→ **WRITTEN PROBLEM**
Copy the listing below word for word, leaving out the pictures.

→ **GIVEN DATA**
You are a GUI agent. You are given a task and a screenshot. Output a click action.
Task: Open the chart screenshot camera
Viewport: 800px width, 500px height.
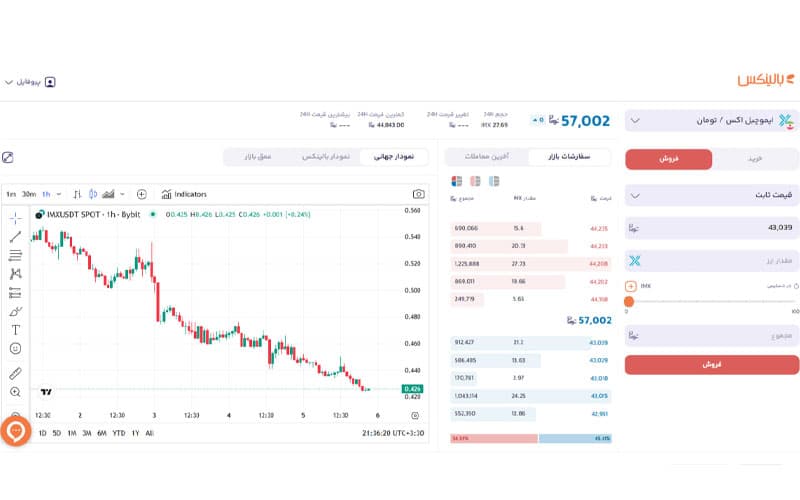coord(420,194)
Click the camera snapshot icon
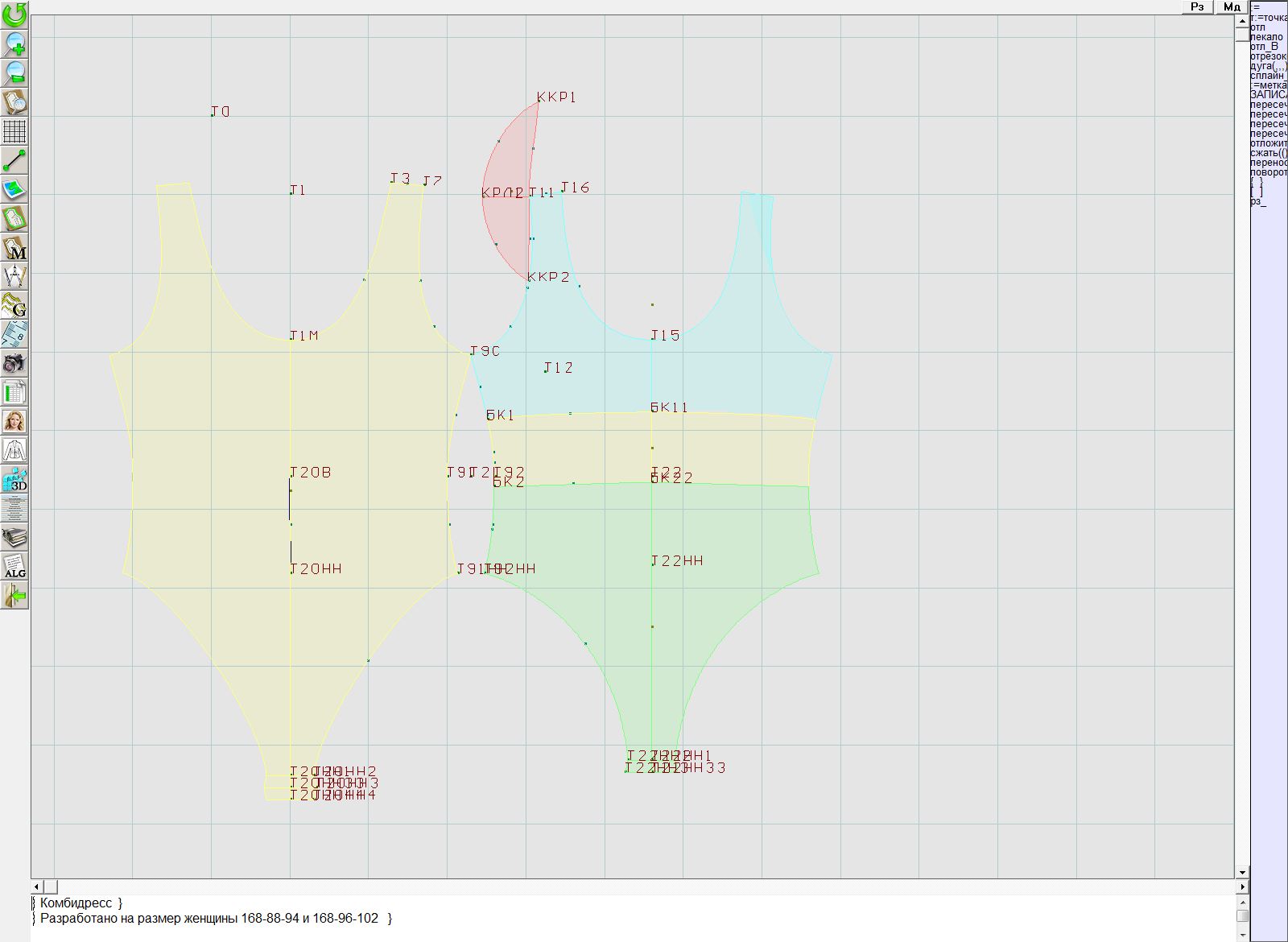1288x942 pixels. [14, 363]
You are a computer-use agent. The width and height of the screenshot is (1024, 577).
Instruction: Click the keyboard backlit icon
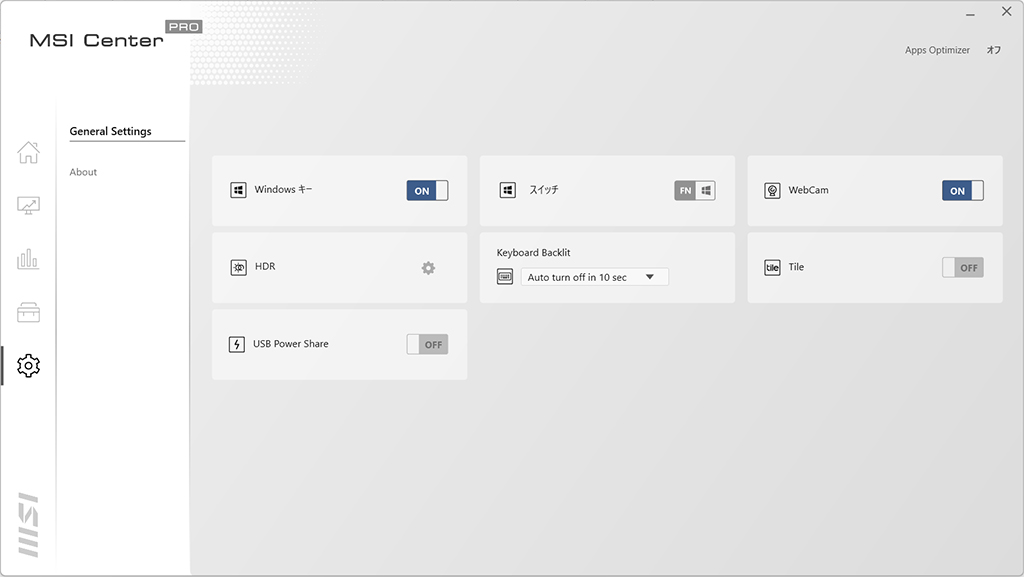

→ **WRITTEN REPLY**
You are a GUI agent. You are given a task and a screenshot. Output a click action.
Task: Open the chart screenshot camera
Viewport: 800px width, 500px height.
coord(420,194)
Click the camera snapshot icon
1288x942 pixels. [14, 363]
You are a computer-use agent. The width and height of the screenshot is (1024, 577).
Instruction: Click the keyboard backlit icon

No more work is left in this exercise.